Task set:
1. In the piece on contemplation and action, which two figures does Sameer Yadav draw together?
2. Continue the piece on contemplation and action from where it stops.

Article:
--- Begin ---

What unites the contemplative life with active life in your life? Theologian Sameer Yadav reflects on mysticism, activism, and wonder—drawing together the Cappadocian Father Gregory of Nyssa and the spiritual father of American Civil Rights Howard Thurman. Interview by Evan Rosa.

Which is greater: action or contemplation? Which is more excellent and therefore more central and determinative in human flourishing? A life of action—focused outward in service of humanity and exterior, public, practiced love? Or a life of contemplation—focused inward in reflection and meditation and communion with God, a private, interior castle of wisdom?

You might be quick to point out that it's a false dilemma and of course we need both. But this is quite an old conundrum in both the history of philosophy and the history of Christianity and it continues to find expression in contemporary life as we struggle with the idea of personal morality and social justice.

The world today is as broken a place as ever; individual people are as broken as ever—and what will heal us? Meditation and mindfulness and prayer? Or doing justice, loving mercy, and walking humbly?

If the answer is in fact both, what unites the contemplative life with active life in your life?

--- End ---

Stored records:
--- Begin ---

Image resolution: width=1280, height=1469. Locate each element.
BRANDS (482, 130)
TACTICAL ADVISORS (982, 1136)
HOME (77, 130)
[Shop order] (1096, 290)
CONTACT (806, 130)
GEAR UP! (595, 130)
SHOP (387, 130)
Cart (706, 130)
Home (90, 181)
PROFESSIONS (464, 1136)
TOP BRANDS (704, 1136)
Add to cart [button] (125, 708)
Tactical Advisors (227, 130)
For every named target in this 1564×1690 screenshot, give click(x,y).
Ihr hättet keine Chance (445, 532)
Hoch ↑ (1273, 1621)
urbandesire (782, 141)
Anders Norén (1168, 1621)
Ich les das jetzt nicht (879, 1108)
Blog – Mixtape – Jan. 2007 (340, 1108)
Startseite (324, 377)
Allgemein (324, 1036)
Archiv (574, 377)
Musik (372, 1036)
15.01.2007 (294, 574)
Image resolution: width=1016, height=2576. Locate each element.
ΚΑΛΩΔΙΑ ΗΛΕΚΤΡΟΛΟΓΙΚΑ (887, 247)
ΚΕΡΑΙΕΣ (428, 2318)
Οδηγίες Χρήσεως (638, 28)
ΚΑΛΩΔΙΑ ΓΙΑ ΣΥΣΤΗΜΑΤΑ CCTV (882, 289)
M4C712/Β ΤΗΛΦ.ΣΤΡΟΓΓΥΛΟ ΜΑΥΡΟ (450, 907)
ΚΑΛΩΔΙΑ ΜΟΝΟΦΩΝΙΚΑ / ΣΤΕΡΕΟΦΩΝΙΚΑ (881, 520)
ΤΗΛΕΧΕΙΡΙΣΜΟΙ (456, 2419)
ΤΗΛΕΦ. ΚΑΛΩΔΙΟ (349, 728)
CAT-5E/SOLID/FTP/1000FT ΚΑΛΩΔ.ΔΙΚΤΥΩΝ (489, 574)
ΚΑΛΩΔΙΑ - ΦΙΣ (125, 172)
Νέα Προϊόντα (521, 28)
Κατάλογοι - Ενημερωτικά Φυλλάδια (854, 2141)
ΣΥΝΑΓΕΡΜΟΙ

--- End ---

Responses:
1. Gregory of Nyssa, the Cappadocian Father, and Howard Thurman, the spiritual father of American Civil Rights.

2.
Today on the show, Sameer Yadav joins us for a conversation on mysticism, activism, and wonder. He explains the history of thinking about these jointly necessary elements of human flourishing, understanding the terms in relation to spirituality and contemporary activism, and drawing together two thinkers from different cultures and times: the Cappadocian Father Gregory of Nyssa and the spiritual father of the American Civil Rights movement, Howard Thurman. They share fascinating perspectives on what it means to be human, the need for cooperative caretaking as a reflection of God's relation to the world, and an attentiveness to wonder as a hinge between the contemplative and active life, with lasting implications for everything from interpersonal relationships, to democracy, to ecological care.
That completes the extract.